## Page text
[start]

12/28/2007 (12:34 pm)
Company Bond Sales Fall in Europe for the First Year Since 2002

Corporate bond sales fell in Europe for the first time since 2002 this year as companies abandoned borrowing because of soaring interest costs.
Sales slumped to 285 billion euros ($417 billion) in the last six months from 616 billion euros in the first half, reducing the total for the year by 3 percent from 2006, according to data compiled by Bloomberg. Companies with ratings below investment grade haven’t sold any bonds in euros or pounds since August, the longest shutdown in at least nine years.
“I’ve been in this business for 20 years and never seen anything as bad as this,” said Eirik Winter, co-head of fixed income capital markets in London for Citigroup Inc., the third- biggest underwriter of corporate bonds sold in Europe. “We’re going to feel 2007 for a long time.”

[end]

## Data entries
[start]

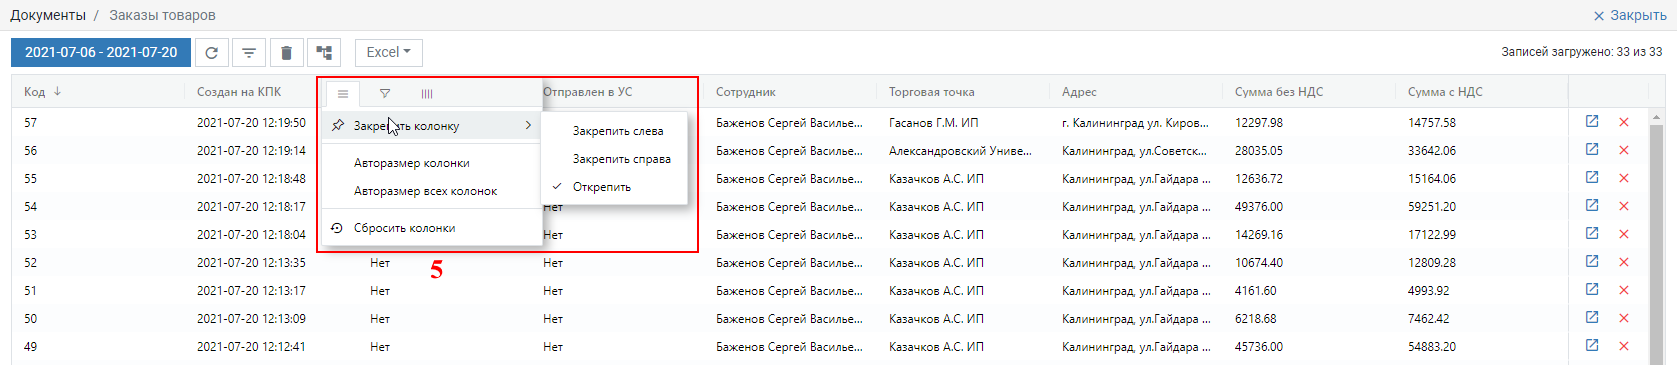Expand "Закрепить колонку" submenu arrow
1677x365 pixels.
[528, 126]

[end]
[start]

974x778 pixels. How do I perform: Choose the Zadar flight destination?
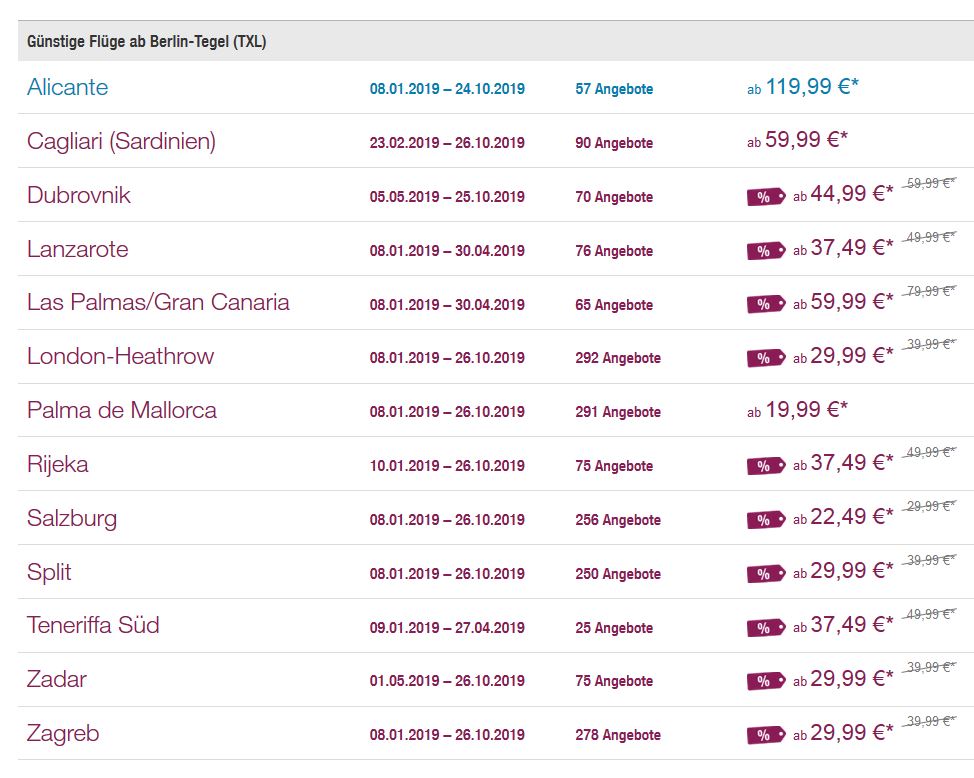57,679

[end]

## Your tasks
1. In the bond sales article, by what percentage did the total for 2007 fall compared with 2006?
2. Please check each statement against the bond sales article and mark it yes or no, quoting the deciding words: (a) Sales in the last six months came to 285 billion euros. (b) Companies rated below investment grade sold bonds in pounds in October. (c) Eirik Winter says he has worked in the business for 20 years.
3. Update the bond sales article from the words starting at "Corporate bond sales" and ending at "least nine years.", with "slumped" changed to "dropped".

## List of solutions
1. 3 percent.

2.
(a) Yes: "Sales slumped to 285 billion euros ($417 billion) in the last six months"
(b) No: "haven’t sold any bonds in euros or pounds since August"
(c) Yes: "I’ve been in this business for 20 years"

3.
Corporate bond sales fell in Europe for the first time since 2002 this year as companies abandoned borrowing because of soaring interest costs.
Sales dropped to 285 billion euros ($417 billion) in the last six months from 616 billion euros in the first half, reducing the total for the year by 3 percent from 2006, according to data compiled by Bloomberg. Companies with ratings below investment grade haven’t sold any bonds in euros or pounds since August, the longest shutdown in at least nine years.